Que poderá haver de mais injusto, qualquer que seja a regra de justiça escolhida, quer sejamos monárquicos ou republicanos? (Os governos da França permaneceram, até aos nossos dias, sensíveis a este problema: qualquer mudança de maioria implica uma modificação no pessoal das principais cadeias de televisão.)
Mas Bonald não se contenta com este argumento; acrescenta-lhe um outro. Que significa aceitar que cada um exprima livremente a sua opinião? Das duas uma. Se a opinião em causa diz respeito a um assunto indiferente ao bem comum, então a publicação, uma vez que não pode prejudicar ninguém, nada tem de chocante. Mas como poderíamos fingir que as questões de política, moral e religião nada têm a ver com os interesses da sociedade, quando afinal são justamente essas as que a apaixonam mais que quaisquer outras? Ou então, se não queremos seguir essa via, reconheçamos que se tratam de questões graves; mas, nesse caso, como pode ousar afirmar-se que é preciso admitir indiferentemente todas as respostas? O melhor não será preferível ao pior? Os valores cristãos são, para Bonald, superiores a todos os outros. Não haverá ideologias cuja nocividade é reconhecida, e em relação às quais, consequentemente, é pelo menos imprudente favorecer a circulação? Uma igual liberdade para todas as opiniões implica que todas as opiniões se equivalem, ou, dizendo de outro modo, que renunciamos a qualquer hierarquia de valores. Ora, é absurdo querer ignorar que certas coisas são, para uma sociedade, melhores que outras; as leis dizem-nos aquilo que é permitido e aquilo que é proibido, a ciência prefere o verdadeiro ao falso; que facto extraordinário justificaria que apenas a ideologia escapasse ao juízo praticado em relação a todos os outros domínios?
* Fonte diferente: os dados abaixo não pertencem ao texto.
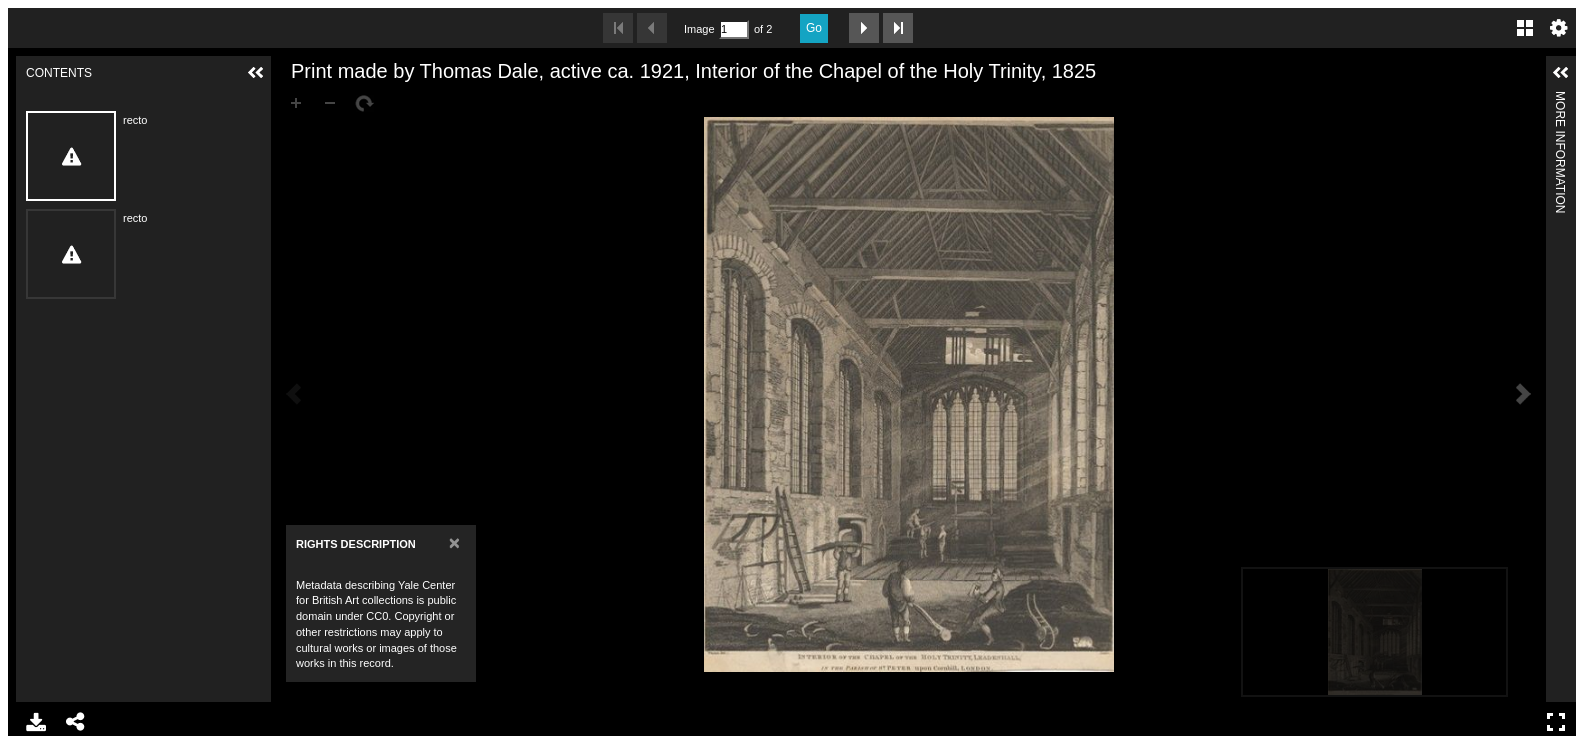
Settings (1559, 28)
Quanto às formas de regulamentação das publicações, Bonald prefere a censura à justiça, deseja prevenir em vez de reprimir, e esforça-se por demonstrar que esse é o espírito, se não a letra, da Carta. Sobre este assunto os seus argumentos são variados. Poderíamos começar por raciocinar por analogia: não é preferível prevenir uma doença a ter de a curar, impedir um crime a ter de o punir? E a polícia não será um complemento necessário da justiça? É verdade que, para as outras acções, a lei se limita a reprimir.
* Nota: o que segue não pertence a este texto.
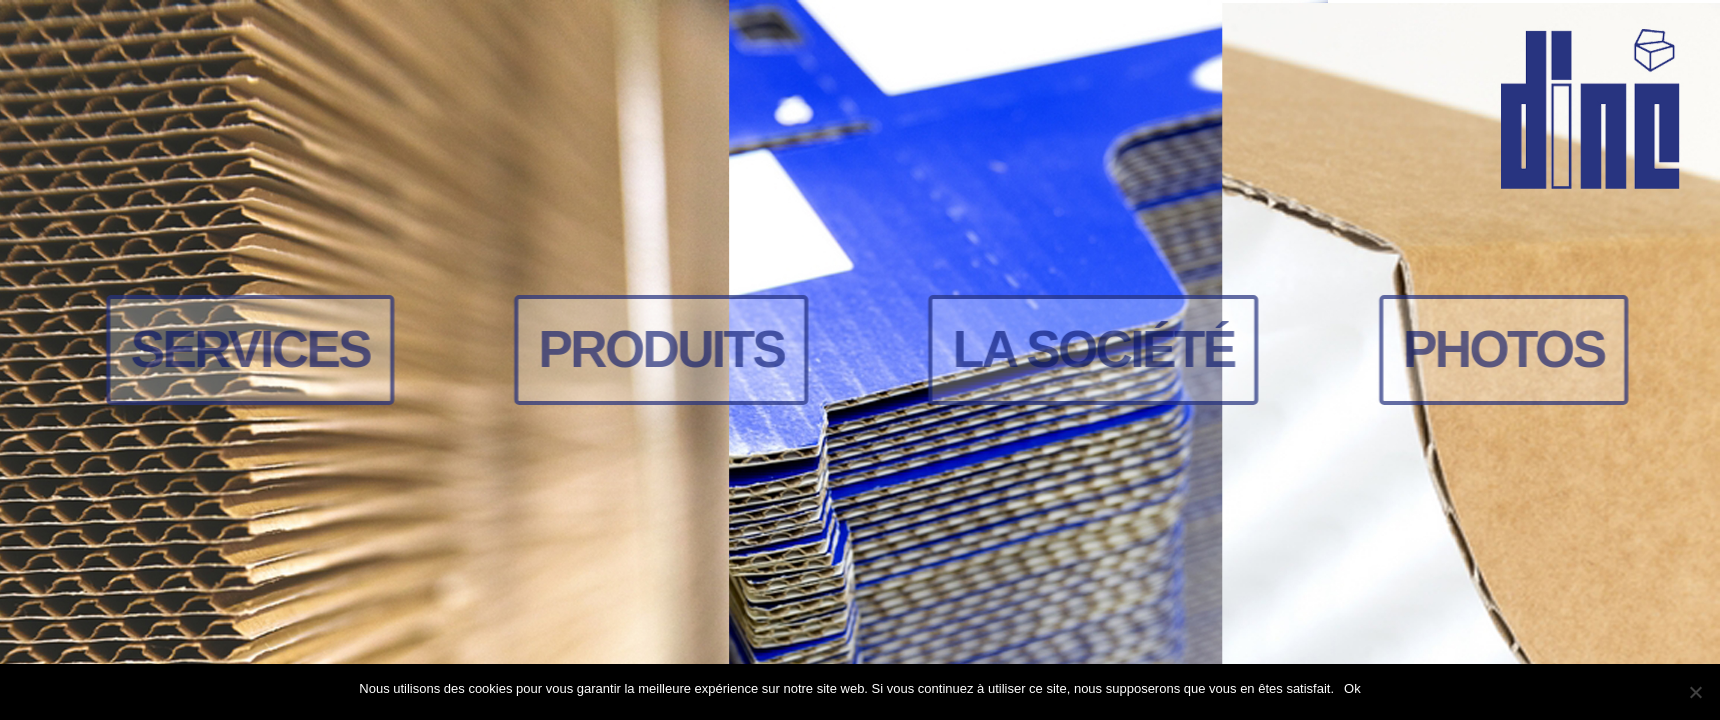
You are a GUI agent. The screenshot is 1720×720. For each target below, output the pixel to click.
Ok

No entanto, ao precisar a natureza do delito, age de maneira dissuasiva: toda a gente sabe que é proibido roubar. Ora, é impossível redigir leis sobre a imprensa de maneira igualmente precisa: não há meio de prever todas as formas que poderia tomar a heresia de um autor. O censor é por isso aquele que interpreta antecipadamente a lei, indicando obsequiosamente ao autor se a publicação dos seus pensamentos seria ou não um delito. De resto, este pode evitar
assim grandes gastos com a impressão e, se se for discreto, não se compromete a sua boa reputação; evita-se assim dar, através de um processo, publicidade a um obra que se quer fazer passar despercebida à atenção dos leitores. «É, portanto, necessária uma censura, uma censura severa, uma censura universal a todos os escritos, periódicos ou outros.» É por essa razão que, agindo de acordo com as suas convicções mais profundas, Bonald aceita, em 1827, tornar-se o presidente da Comissão de Censura.